The sales process of any business generates a considerable amount of data, particularly among those with outside traveling sales teams. From customer metrics to information about lead generation, the average sales manager has a lot of metrics and key performance indicators at their fingertips.
When sales decision-makers take the time to analyze this information, they can open up a world of opportunities to improve sales performance and drive more revenue. Sales managers can use data-driven insights to support their decision-making while taking into account the actual performance of their individual sales reps.
However, gathering, analyzing, and leveraging sales data can be a complex task without the right expertise and tools in place. Managers need a way to keep track of sales territories and spot emerging trends.
When done successfully, sales data analysis can help you balance workloads and opportunities among your sales reps, successfully meet service level agreements, and drive revenue growth for your business. By harnessing the power of data, businesses can uncover patterns, identify opportunities, and optimize growth strategies.
This blog will explore the art of conquering sales data analysis and how it can lead to unprecedented sales success.
These days, businesses in every industry use data analysis to access in-depth insights. For sales leaders, that involves an array of different key performance metrics, from marketing and prospecting to creating opportunities and closing deals.
In its ultimate guide to sales metrics, HubSpot identified three levels to which sales metrics could be applied to: a single sales rep, the wider sales team, or the company as a whole.
These metrics enable managers to get the best idea of individual, team, or business performance. Combined with the right analytics platform, they can show patterns of growth, areas in need of improvement, expansion opportunities, and more.

Stored rows.
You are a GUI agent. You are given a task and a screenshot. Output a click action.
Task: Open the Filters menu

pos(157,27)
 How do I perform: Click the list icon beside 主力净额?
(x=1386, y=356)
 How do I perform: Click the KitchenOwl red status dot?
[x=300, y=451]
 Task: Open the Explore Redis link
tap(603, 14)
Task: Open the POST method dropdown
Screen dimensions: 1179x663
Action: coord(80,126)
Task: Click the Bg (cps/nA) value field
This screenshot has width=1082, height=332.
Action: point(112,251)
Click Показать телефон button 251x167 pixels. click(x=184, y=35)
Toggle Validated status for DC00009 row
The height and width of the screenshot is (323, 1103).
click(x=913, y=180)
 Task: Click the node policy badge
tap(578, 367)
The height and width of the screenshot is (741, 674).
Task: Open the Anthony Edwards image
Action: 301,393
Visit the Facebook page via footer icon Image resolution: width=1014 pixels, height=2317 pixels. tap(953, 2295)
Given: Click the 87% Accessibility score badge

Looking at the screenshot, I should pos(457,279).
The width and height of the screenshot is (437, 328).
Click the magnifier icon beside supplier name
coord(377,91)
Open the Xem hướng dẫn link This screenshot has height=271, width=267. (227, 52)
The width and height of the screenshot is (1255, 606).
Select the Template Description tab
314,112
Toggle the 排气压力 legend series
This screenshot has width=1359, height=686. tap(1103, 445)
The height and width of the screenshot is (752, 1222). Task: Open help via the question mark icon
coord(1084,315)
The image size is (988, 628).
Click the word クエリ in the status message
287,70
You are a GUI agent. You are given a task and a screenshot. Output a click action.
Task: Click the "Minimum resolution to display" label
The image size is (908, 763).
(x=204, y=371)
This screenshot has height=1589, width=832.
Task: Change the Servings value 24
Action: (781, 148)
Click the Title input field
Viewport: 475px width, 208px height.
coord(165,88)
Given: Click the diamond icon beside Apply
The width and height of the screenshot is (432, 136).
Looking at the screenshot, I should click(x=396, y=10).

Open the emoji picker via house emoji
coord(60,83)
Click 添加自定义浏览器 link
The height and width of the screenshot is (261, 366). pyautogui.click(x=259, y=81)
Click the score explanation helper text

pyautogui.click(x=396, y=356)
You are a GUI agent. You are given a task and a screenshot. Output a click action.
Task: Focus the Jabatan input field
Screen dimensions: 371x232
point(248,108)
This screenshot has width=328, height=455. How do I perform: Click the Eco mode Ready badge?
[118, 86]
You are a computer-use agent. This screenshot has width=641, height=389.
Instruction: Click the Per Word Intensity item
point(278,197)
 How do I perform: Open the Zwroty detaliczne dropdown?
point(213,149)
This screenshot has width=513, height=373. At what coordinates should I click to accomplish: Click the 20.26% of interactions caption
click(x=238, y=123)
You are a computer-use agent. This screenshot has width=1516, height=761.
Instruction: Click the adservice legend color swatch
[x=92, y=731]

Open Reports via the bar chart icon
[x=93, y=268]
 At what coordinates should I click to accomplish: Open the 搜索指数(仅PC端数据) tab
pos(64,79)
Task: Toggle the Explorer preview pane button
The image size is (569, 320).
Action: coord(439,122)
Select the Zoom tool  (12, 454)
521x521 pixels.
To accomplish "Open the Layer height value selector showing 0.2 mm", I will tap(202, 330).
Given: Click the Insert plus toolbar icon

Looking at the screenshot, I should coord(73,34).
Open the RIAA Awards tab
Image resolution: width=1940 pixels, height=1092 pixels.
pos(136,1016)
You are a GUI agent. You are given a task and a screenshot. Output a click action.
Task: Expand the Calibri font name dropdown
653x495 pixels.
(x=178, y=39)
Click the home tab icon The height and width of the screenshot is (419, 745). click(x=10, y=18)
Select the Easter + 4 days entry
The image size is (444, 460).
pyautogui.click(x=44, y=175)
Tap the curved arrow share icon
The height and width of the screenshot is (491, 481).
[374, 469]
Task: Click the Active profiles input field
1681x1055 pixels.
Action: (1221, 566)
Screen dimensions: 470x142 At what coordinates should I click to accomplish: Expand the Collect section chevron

Tasks.
a – Please repeat the passage of the sales data analysis text that begins at the words "In its ultimate" and ends after the words "as a whole.".
b – Carry on the sales data analysis text from the point where it stops.
The material is separate from the sales data analysis text.

Final answers.
a –
In its ultimate guide to sales metrics, HubSpot identified three levels to which sales metrics could be applied to: a single sales rep, the wider sales team, or the company as a whole.

b –
"Sales metrics help track progress toward goals, prepare for future growth, adjust sales compensation, award incentives and bonuses, and identify any strategic issues," HubSpot explained.
Conducting high-level sales data analysis is vital to the bottom-line success of any business. But, you'll need to evaluate several types of data. Analysis of sales records is just one piece of the puzzle. The level of analysis needed to drive good decisions requires time, effort, and data-visualization tools like a good mapping software platform.
The result gives you access to in-depth sales analytics that can support bottom-line improvements. Let's examine a few of the ways sales decision-makers can leverage their sales data analysis to drive profitability and growth:
With the help of mapping software, managers can use their sales data analytics to create new territories or review existing territories.
Sales territories can be broken down in a few different ways, including by geography. This ensures each field sales rep can effectively and efficiently serve the clients in their territories. What's more, when new leads and opportunities arise, clearly defining territories makes it instantly clear which sales rep is responsible.
Using sales territories also improves customer service. Better service means higher customer satisfaction ratings, which can ultimately increase the lifetime value and revenue.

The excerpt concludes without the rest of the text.